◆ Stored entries

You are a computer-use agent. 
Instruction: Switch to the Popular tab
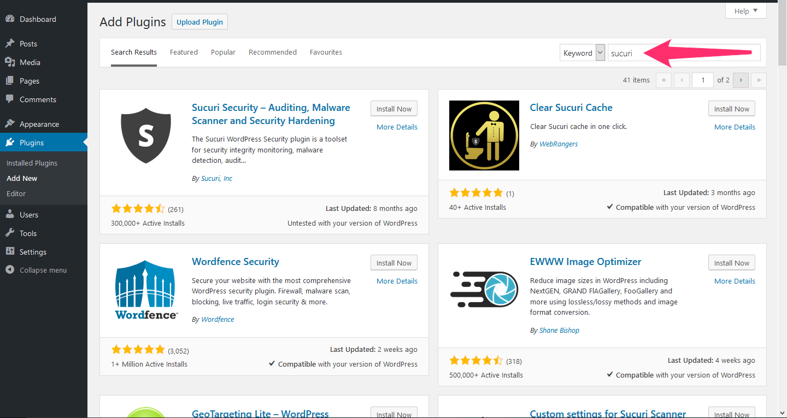point(223,52)
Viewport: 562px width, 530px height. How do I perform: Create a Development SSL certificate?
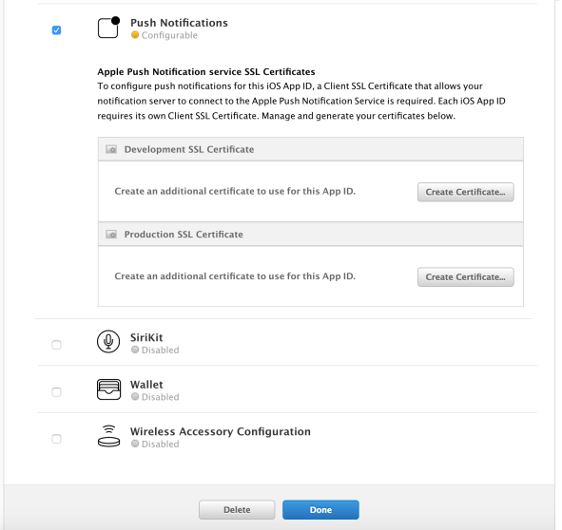(x=466, y=192)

◆ Exercise description
Leave out the pictures and give the rest of the records again exactly.

◆ Result
You are a computer-use agent. 
Instruction: Switch to the Popular tab
point(223,52)
Viewport: 562px width, 530px height. How do I perform: Create a Development SSL certificate?
(x=466, y=192)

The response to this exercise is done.